Hi,

I've hit a namenode corruption issue on one of my operational clusters and am 
unable to start the namenode process.  I have a potential recovery strategy but 
as the consequences of screwing up are quite severe I thought I'd get some more 
opinions before doing anything drastic.

The issues and proposed recovery are described below.  Could people please let 
me know if this has been seen before, does my recovery strategy look sane or is 
there something flawed in my understanding or logic, can you think of any 
better solution, etc.

I'm using Hadoop 0.20.10-Yahoo.

The corruption also affects the previous checkpoint produced by the secondary 
name node so reverting to this isn't an option.

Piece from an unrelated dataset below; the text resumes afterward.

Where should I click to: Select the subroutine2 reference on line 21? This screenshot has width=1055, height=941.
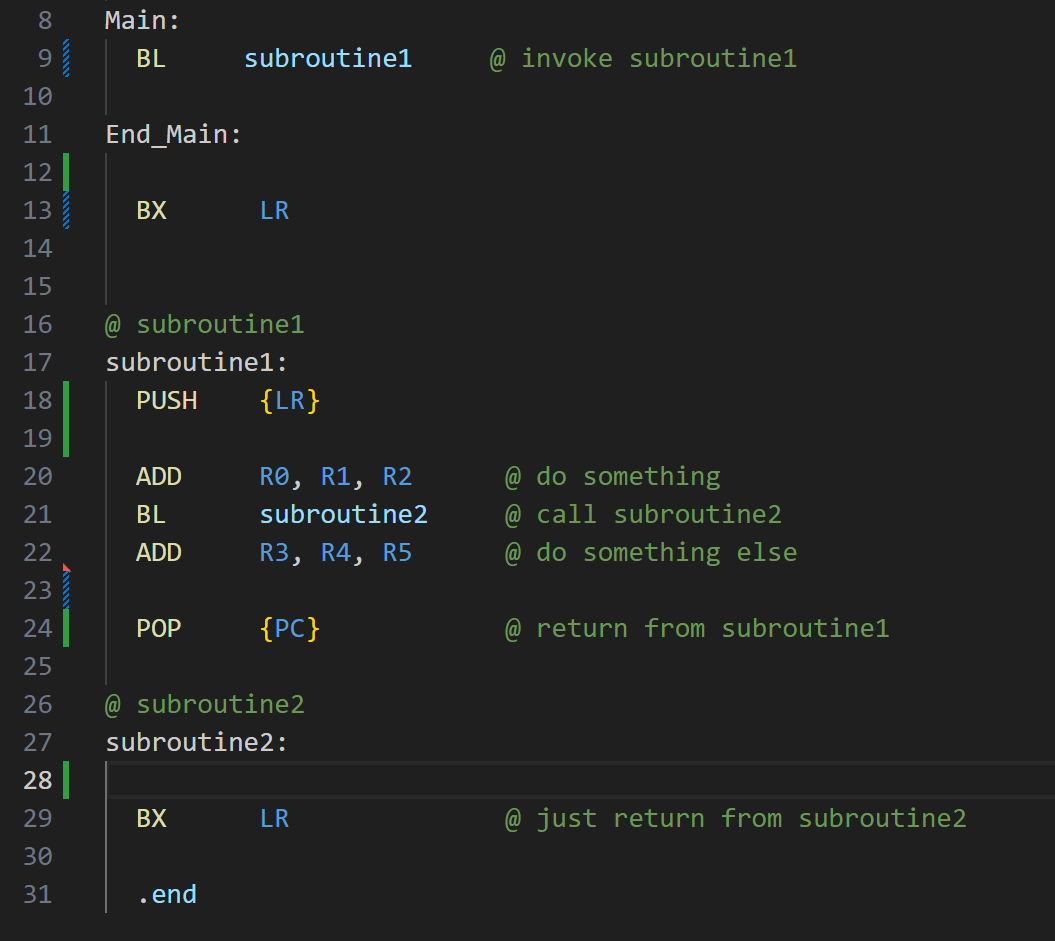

The problem shows up when I try to start up the namenode process.  It fails 
with the following stack trace:

Java.io.IOException: saveLeases found path <path removed> but is not under 
construction.
  at 
org.apache.hadoop.hdfs.server.namenode.FSNamesystem.saveFilesUnderConstruction(FSNamesystem.java:4800)
  at 
org.apache.hadoop.hdfs.server.namenode.FSImage.saveFSImage(FSImage.java:1029)
  at 
org.apache.hadoop.hdfs.server.namenode.FSImage.saveFSImage(FSImage.java:1050)
  at 
org.apache.hadoop.hdfs.server.namenode.FSDirectory.loadFSImage(FSDirectory.java:88)
  at 
org.apache.hadoop.hdfs.server.namenode.FSNamesystem.initialize(FSNamesystem.java:312)
  at 
org.apache.hadoop.hdfs.server.namenode.FSNamesystem.<init>(FSNamesystem.java:293)
  at 
org.apache.hadoop.hdfs.server.namenode.NameNode.initialize(NameNode.java:201)
  at org.apache.hadoop.hdfs.server.namenode.NameNode.<init>(NameNode.java:279)
  at 
org.apache.hadoop.hdfs.server.namenode.NameNode.createNameNode(NameNode.java:958)
  at org.apache.hadoop.hdfs.server.namenode.NameNode.main(NameNode.java:967)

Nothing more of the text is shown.